◆ **Try it**: Each line from the one containing "The width and" through the end of the data below is to be output verbatim, with no lines added or left out.

(Collected data)

───

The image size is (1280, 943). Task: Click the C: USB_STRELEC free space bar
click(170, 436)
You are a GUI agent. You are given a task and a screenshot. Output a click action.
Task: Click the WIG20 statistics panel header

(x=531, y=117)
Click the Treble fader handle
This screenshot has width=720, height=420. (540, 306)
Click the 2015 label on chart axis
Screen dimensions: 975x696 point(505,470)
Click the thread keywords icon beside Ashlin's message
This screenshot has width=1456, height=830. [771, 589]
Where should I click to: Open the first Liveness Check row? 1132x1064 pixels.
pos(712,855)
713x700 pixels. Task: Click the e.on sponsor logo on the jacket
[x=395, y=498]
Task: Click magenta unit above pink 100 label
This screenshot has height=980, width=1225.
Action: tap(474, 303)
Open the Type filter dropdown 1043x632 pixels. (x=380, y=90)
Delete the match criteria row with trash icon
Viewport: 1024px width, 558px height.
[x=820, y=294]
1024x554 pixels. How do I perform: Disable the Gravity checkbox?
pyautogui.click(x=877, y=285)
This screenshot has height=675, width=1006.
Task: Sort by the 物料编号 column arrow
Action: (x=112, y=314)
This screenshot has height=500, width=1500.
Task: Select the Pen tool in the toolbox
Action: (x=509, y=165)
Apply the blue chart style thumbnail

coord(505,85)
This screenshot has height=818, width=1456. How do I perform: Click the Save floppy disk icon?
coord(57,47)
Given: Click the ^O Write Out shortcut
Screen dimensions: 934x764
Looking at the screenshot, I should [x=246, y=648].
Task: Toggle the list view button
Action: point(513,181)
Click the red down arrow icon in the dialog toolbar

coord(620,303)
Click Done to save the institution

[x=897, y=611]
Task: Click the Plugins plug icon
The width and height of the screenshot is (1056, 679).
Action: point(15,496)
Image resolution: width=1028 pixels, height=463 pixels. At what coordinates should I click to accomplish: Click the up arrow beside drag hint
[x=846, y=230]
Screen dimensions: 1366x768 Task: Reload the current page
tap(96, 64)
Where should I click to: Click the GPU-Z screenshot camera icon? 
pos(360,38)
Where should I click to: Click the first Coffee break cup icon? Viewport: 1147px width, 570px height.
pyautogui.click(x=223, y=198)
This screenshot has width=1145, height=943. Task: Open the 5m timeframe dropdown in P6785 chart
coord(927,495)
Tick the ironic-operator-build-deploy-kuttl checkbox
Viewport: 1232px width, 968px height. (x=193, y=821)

───

◆ **Solution for this task**:
The width and height of the screenshot is (1056, 679).
Action: point(15,496)
Image resolution: width=1028 pixels, height=463 pixels. At what coordinates should I click to accomplish: Click the up arrow beside drag hint
[x=846, y=230]
Screen dimensions: 1366x768 Task: Reload the current page
tap(96, 64)
Where should I click to: Click the GPU-Z screenshot camera icon? 
pos(360,38)
Where should I click to: Click the first Coffee break cup icon? Viewport: 1147px width, 570px height.
pyautogui.click(x=223, y=198)
This screenshot has width=1145, height=943. Task: Open the 5m timeframe dropdown in P6785 chart
coord(927,495)
Tick the ironic-operator-build-deploy-kuttl checkbox
Viewport: 1232px width, 968px height. (x=193, y=821)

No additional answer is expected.